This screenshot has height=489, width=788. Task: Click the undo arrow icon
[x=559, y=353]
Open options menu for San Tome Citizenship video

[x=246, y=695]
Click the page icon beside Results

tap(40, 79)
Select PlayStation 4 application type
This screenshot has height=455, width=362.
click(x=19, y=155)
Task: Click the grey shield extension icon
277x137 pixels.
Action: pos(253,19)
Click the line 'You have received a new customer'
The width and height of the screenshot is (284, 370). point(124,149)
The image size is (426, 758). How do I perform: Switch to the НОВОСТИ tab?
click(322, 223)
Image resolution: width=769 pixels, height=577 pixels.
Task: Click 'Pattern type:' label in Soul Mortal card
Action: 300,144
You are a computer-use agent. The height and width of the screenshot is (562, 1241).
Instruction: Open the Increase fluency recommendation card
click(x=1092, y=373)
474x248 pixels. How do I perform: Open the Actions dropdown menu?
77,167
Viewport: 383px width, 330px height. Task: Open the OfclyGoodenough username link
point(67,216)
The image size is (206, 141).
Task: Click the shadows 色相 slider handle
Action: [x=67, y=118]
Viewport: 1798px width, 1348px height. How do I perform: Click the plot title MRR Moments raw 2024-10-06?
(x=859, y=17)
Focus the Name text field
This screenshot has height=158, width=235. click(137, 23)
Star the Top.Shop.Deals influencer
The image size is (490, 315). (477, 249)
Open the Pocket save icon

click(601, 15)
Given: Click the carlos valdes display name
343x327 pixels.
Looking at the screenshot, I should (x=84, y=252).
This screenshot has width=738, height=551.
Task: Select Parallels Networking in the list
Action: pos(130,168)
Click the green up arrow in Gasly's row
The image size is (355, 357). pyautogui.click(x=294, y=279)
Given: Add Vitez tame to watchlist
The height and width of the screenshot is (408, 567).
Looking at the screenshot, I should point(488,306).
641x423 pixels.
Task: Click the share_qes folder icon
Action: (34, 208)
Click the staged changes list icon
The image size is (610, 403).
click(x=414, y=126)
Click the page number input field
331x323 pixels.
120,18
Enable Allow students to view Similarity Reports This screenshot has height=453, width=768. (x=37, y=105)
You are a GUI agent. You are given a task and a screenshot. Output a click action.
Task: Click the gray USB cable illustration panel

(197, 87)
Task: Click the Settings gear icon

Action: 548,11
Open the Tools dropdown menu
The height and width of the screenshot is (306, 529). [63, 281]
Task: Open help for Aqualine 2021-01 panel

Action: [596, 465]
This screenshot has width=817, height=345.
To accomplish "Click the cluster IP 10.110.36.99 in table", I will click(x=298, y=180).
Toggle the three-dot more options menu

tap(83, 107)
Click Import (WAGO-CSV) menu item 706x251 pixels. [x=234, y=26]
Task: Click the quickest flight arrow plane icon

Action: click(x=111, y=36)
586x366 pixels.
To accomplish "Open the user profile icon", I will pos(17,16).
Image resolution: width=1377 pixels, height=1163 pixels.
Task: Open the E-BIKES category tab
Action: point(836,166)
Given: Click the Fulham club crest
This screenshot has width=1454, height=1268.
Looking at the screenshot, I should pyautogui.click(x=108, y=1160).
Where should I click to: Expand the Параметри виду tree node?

• TASK:
Using the material, count every line where the word "agent" appears and give only the number.

• SOLUTION TO THIS TASK:
2